Gangl acknowledges the benefits of better governance, but says efforts can be clouded by a preoccupation with ratings. He thinks boards spend too much time on minor governance issues at the expense of strategic oversight. ‘You get sidetracked with what’s our rating? rather than specific, relevant issues, looking at risk management within a company’s own enterprise risk management issues. Why look at separating CEO and chairman? Why look at term limit policy? This study should get boards to use the time they spend on self-evaluation more productively.’

Leggett is sympathetic to that argument: ‘It means we have to constantly evolve in what it is we’re assessing. The markets change, practices change. You can’t have a static model that doesn’t evolve with the market and we recognize that.’
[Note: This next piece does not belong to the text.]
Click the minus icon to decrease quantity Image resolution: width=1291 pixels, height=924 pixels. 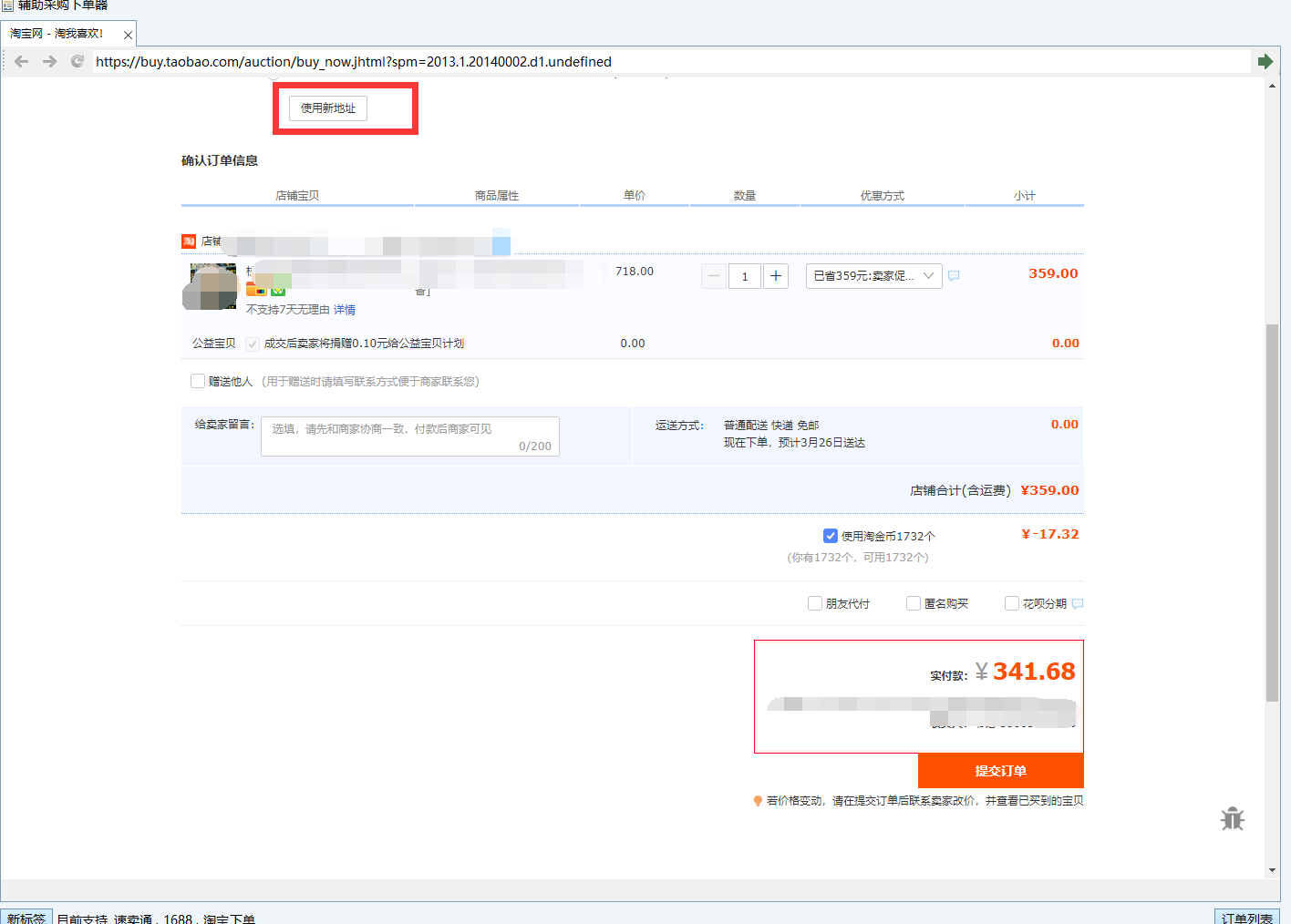pos(714,276)
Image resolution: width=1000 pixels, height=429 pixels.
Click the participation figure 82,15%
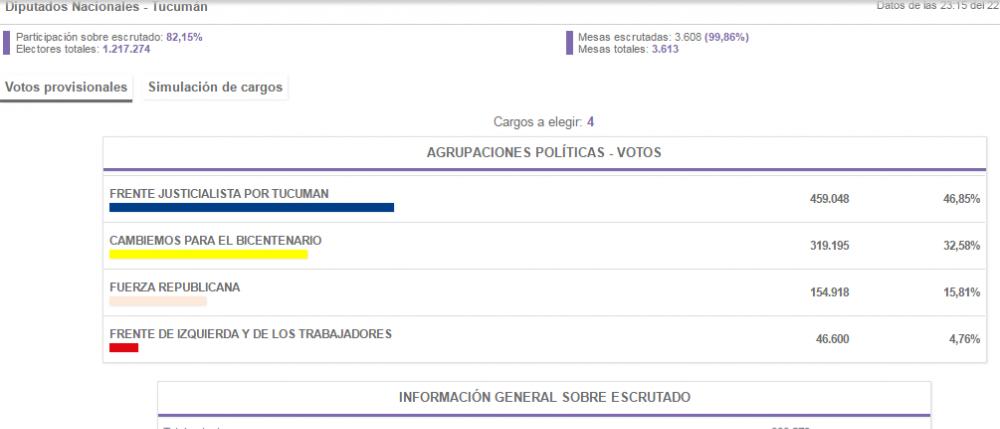[184, 38]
As for the power of ratings in relation to RiskMetrics’ proxy advisory service – and the study’s conclusion that the scores don’t relate to those voting recommendations – Leggett stresses the fact that they aren’t meant to. ‘There is no factoring in of the scores at all. It’s a policy-based recommendation. Companies should use these ratings as a way to understand their governance practices and benchmark themselves. They should think of them as one indicator out of a series of other things. And they should talk to their shareholders, too. Our institutional clients have very strong opinions and they don’t always agree with us, and that’s a good thing. You need a good dialogue.’

Someone appreciates them


Perhaps the most powerful argument supporting the relevance of ratings is that so many investors use the scores. Even the study’s authors ask: Why would investors continue to pay for the ratings?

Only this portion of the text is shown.